= WHAT THE TASK REQUIRES =
Each line from the one holding "Task: Open the hamburger menu in title bar" through the end of the records should be returned exactly, while pictures are skipped.

───── LISTED ENTRIES ─────

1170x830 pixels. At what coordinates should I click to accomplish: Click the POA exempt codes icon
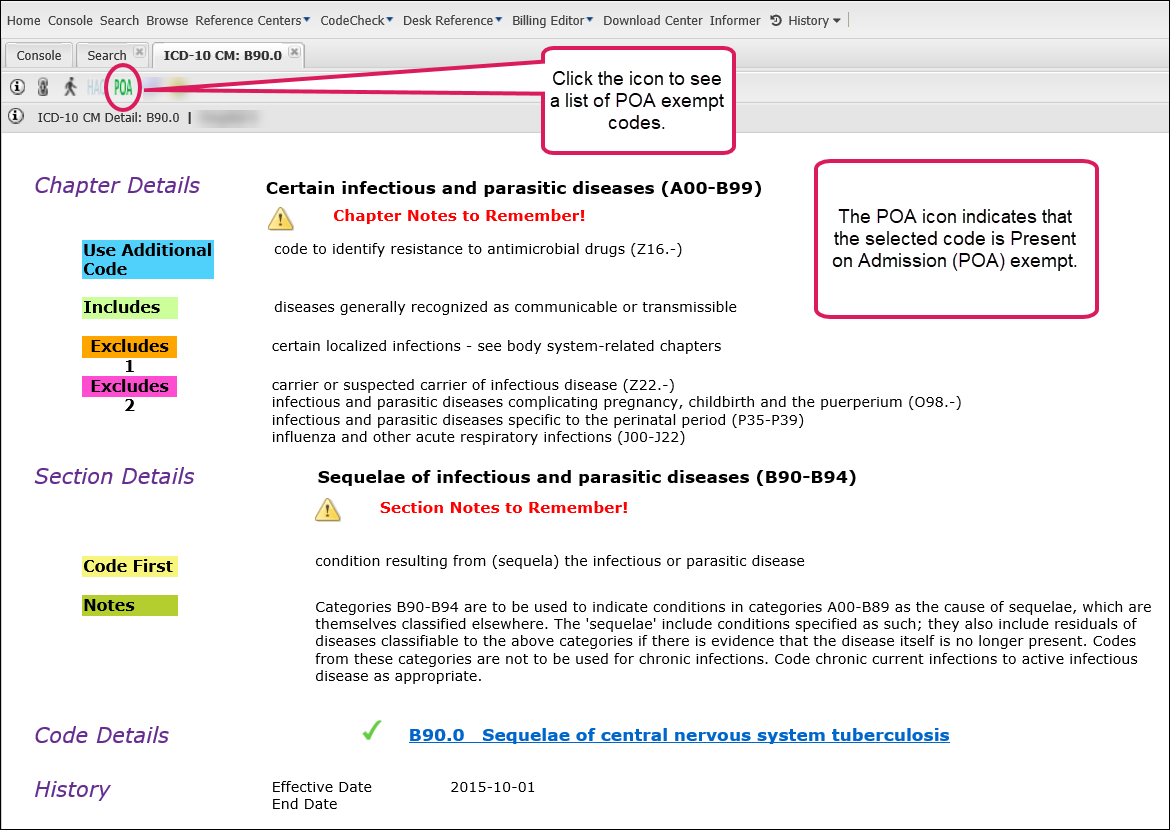tap(123, 88)
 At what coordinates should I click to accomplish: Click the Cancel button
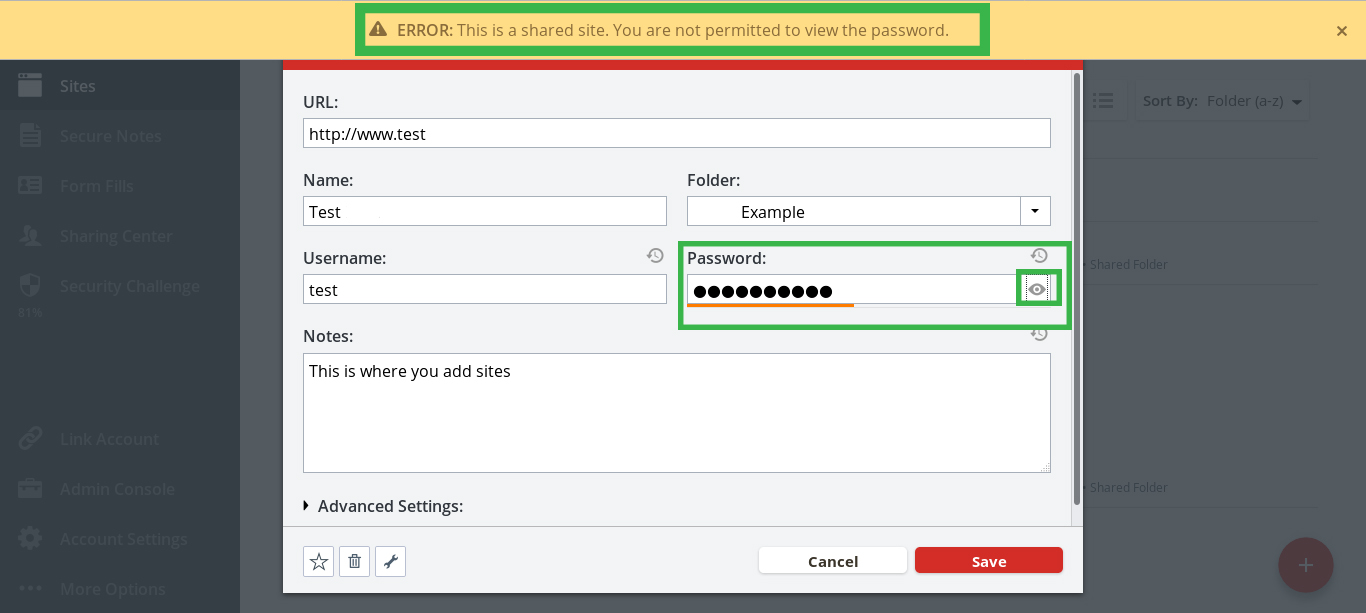(x=832, y=561)
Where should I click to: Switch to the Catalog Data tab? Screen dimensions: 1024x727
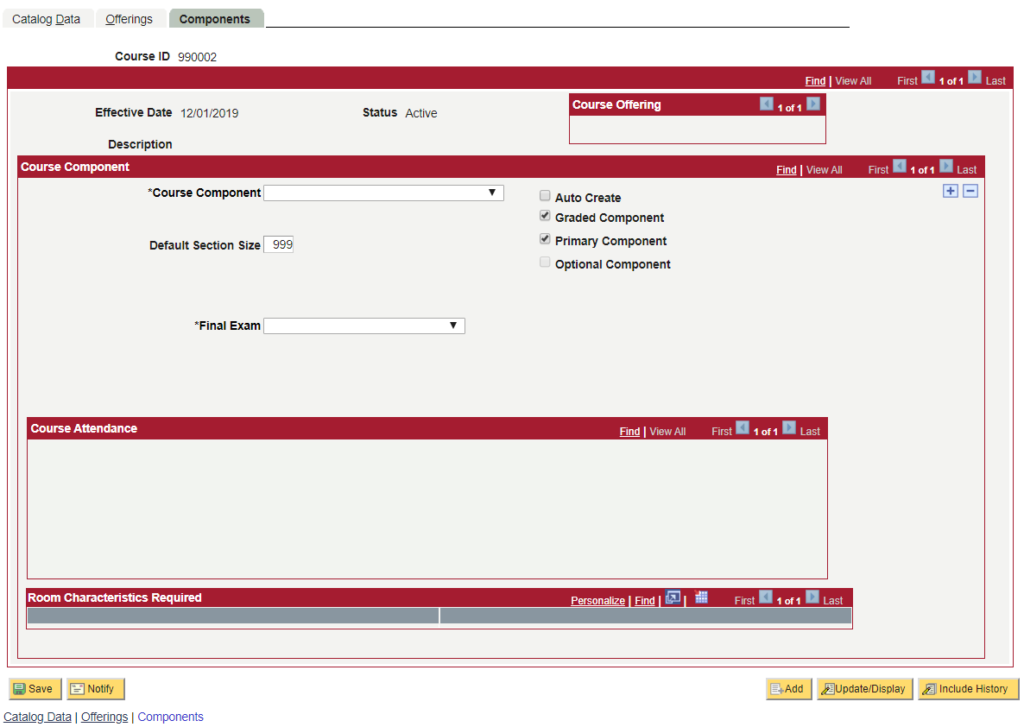[x=46, y=19]
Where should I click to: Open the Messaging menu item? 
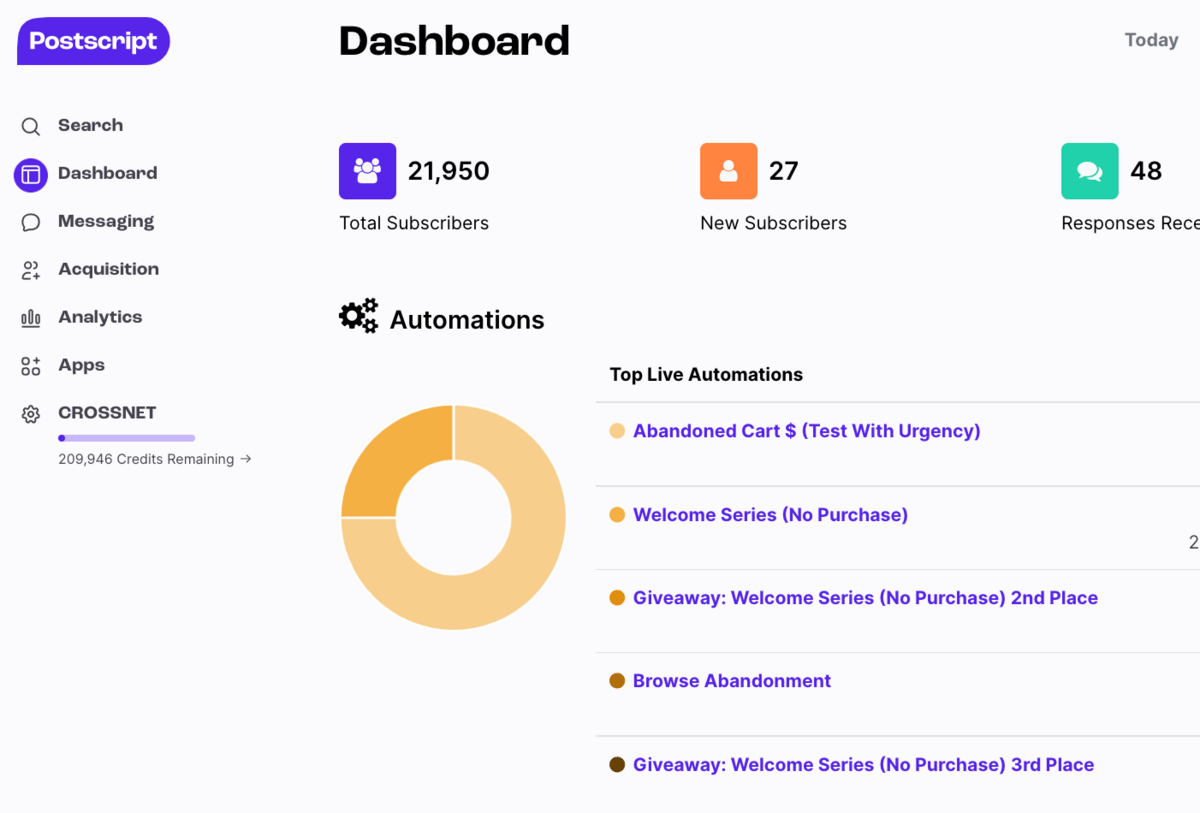click(x=106, y=221)

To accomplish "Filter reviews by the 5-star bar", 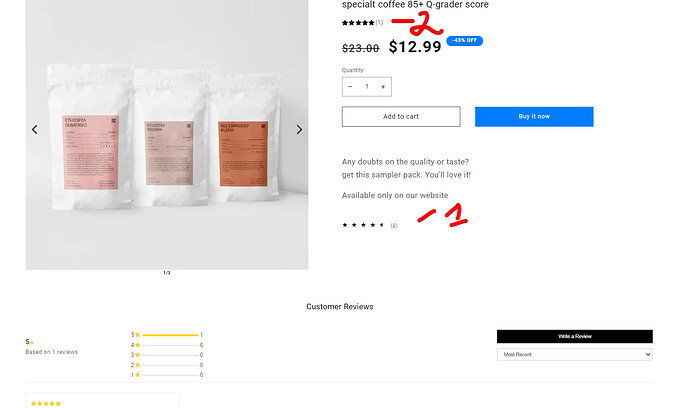I will point(167,335).
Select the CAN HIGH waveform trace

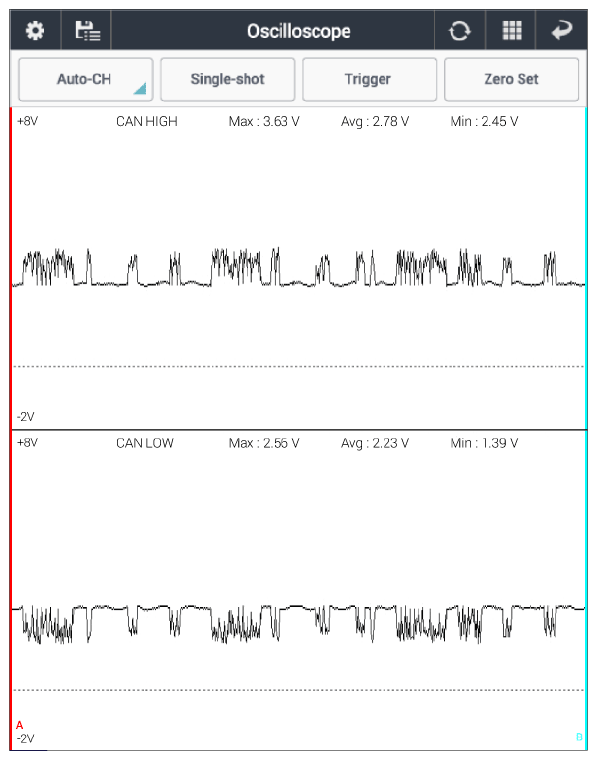[x=298, y=268]
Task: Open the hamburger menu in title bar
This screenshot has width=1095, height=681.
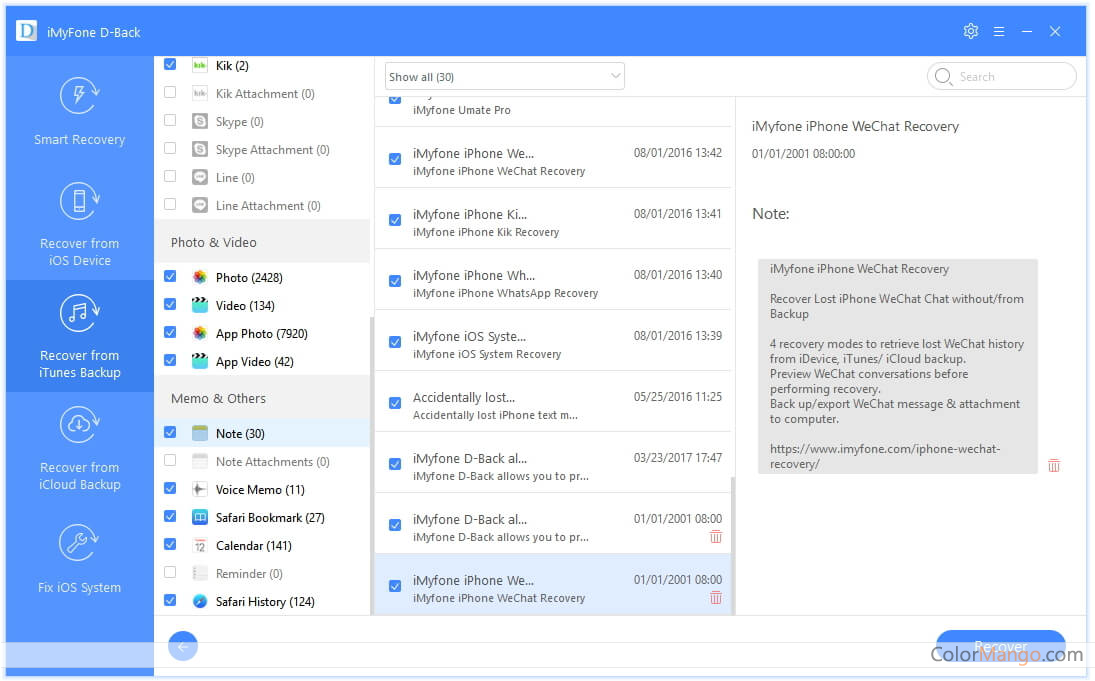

─────

= OUTPUT =
Task: Open the hamburger menu in title bar
This screenshot has width=1095, height=681.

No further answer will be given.